A Hard-coded Dump is triggered by the application itself by calling `esp_gcov_dump()` from somewhere within the application. When called, the application will halt and wait for OpenOCD to connect and retrieve the code coverage data. Once `esp_gcov_dump()` is called, the host must execute the `esp gcov dump` OpenOCD command (via a telnet session). The `esp gcov dump` command will cause OpenOCD to connect to the {IDF_TARGET_NAME}, retrieve the code coverage data, then disconnect from the {IDF_TARGET_NAME}, thus allowing the application to resume. Hard-coded Dumps can also be triggered multiple times throughout an application's lifetime.

Hard-coded dumps are useful if code coverage data is required at certain points of an application's lifetime by placing `esp_gcov_dump()` where necessary (e.g., after application initialization, during each iteration of an application's main loop).

GDB can be used to set a breakpoint on `esp_gcov_dump()`, then call `mon esp gcov dump` automatically via the use a `gdbinit` script (see Using GDB from JTAG debugging documentation).

The following GDB script will add a breakpoint at `esp_gcov_dump()`, then call the `mon esp gcov dump` OpenOCD command.

```
b esp_gcov_dump
commands
mon esp gcov dump
end
```

> **Note:** All OpenOCD commands should be invoked in GDB as: `mon <oocd_command>`.

## Generating Coverage Report

Once the code coverage data has been dumped, the `.gcno`, `.gcda` and the source files can be used to generate a code coverage report. A code coverage report is simply a report indicating the number of times each line in a source file has been executed.

Both Gcov and Gcovr can be used to generate code coverage reports. Gcov is provided along with the Xtensa toolchain, whilst Gcovr may need to be installed separately.
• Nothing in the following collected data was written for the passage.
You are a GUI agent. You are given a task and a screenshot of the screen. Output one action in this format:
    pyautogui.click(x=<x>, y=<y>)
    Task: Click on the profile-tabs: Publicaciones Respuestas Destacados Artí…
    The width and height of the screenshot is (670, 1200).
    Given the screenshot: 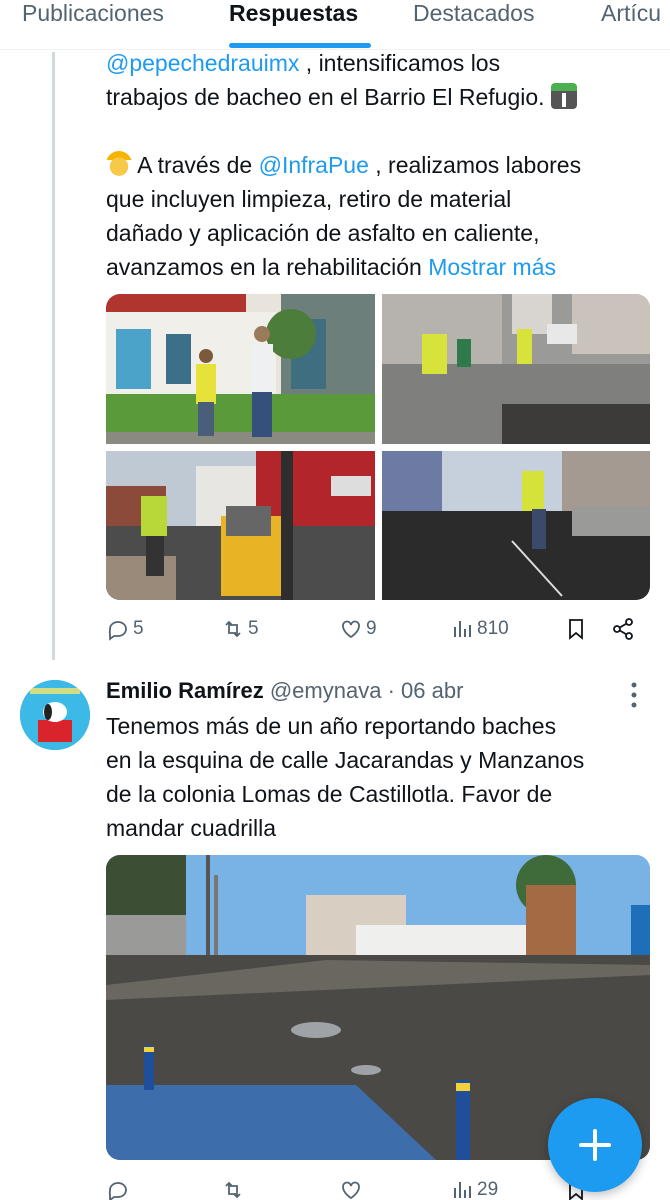 What is the action you would take?
    pyautogui.click(x=335, y=25)
    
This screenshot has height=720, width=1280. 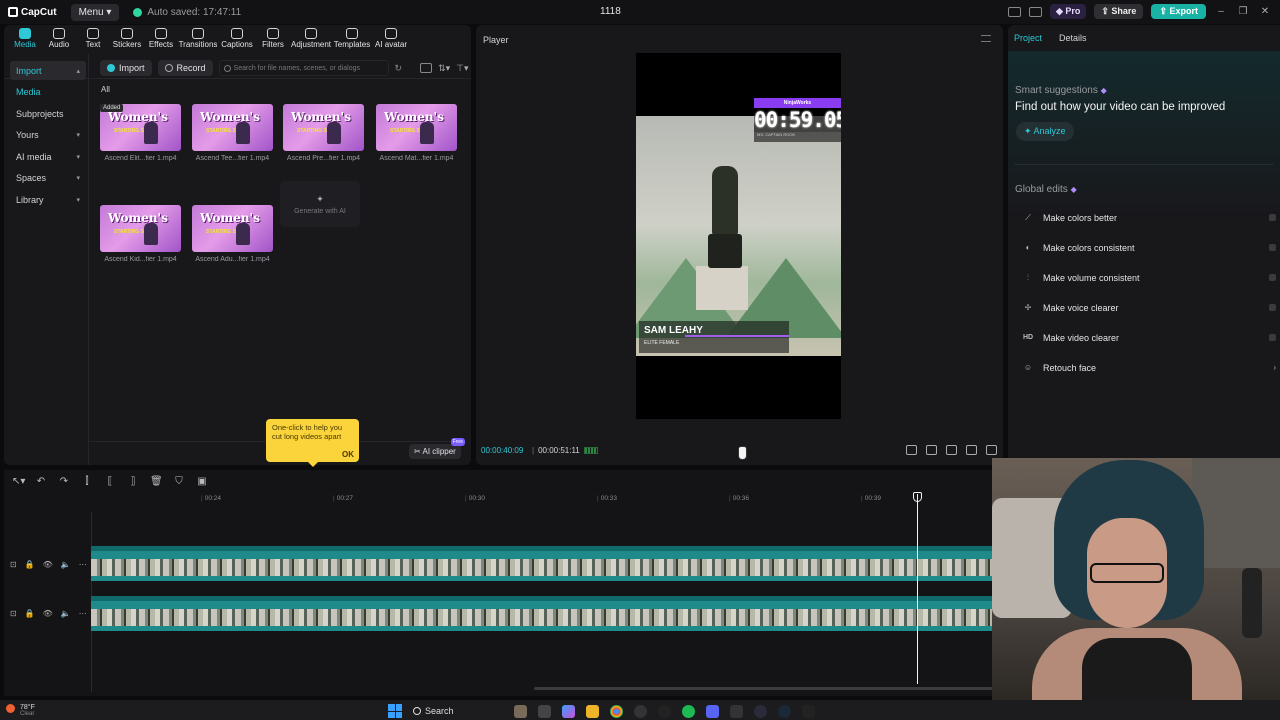 What do you see at coordinates (568, 711) in the screenshot?
I see `copilot-icon` at bounding box center [568, 711].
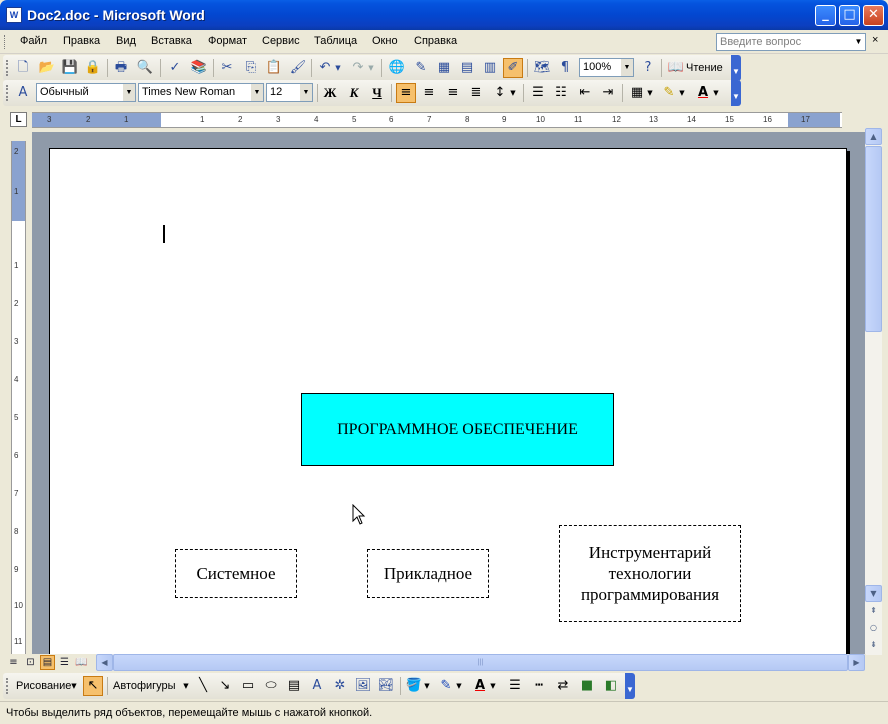 This screenshot has width=888, height=724. I want to click on horizontal-ruler: 3 2 1 1 2 3 4 5 6 7 8 9 10 11 12 13 14 15 16 17, so click(437, 120).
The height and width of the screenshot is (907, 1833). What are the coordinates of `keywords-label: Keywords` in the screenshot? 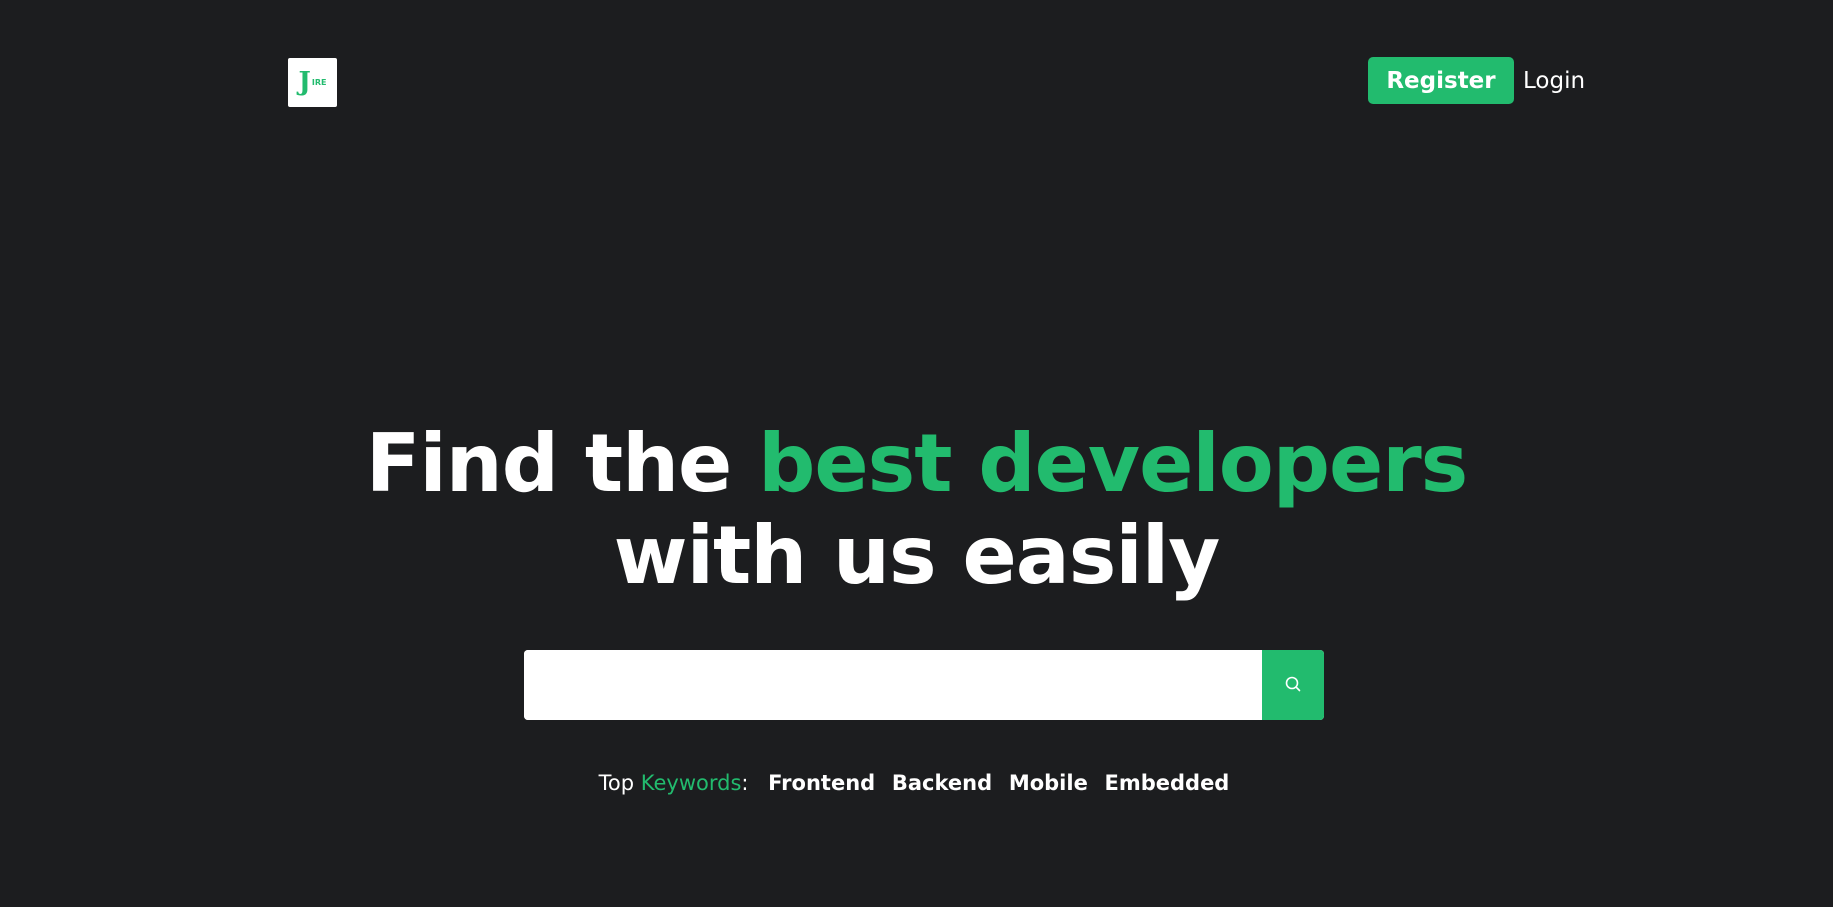 It's located at (691, 783).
For details on how to use Gcov or Gcovr, refer to [Gcov documentation](https://gcc.gnu.org/onlinedocs/gcc/Gcov.html) and [Gcovr documentation](https://gcovr.com/).

### Adding Gcovr Build Target to Project

To make report generation more convenient, users can define additional build targets in their projects such that the report generation can be done with a single build command.
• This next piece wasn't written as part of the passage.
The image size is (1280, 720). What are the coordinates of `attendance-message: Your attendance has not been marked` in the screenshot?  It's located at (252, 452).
Add the following lines to the `CMakeLists.txt` file of your project.

```cmake
idf_create_coverage_report(${CMAKE_CURRENT_BINARY_DIR}/coverage_report)
idf_clean_coverage_report(${CMAKE_CURRENT_BINARY_DIR}/coverage_report)
```

The following commands can now be used:

* `cmake --build build/ --target gcovr-report` will generate an HTML coverage report in `$(BUILD_DIR_BASE)/coverage_report/html` directory.
* `cmake --build build/ --target cov-data-clean` will remove all coverage data files.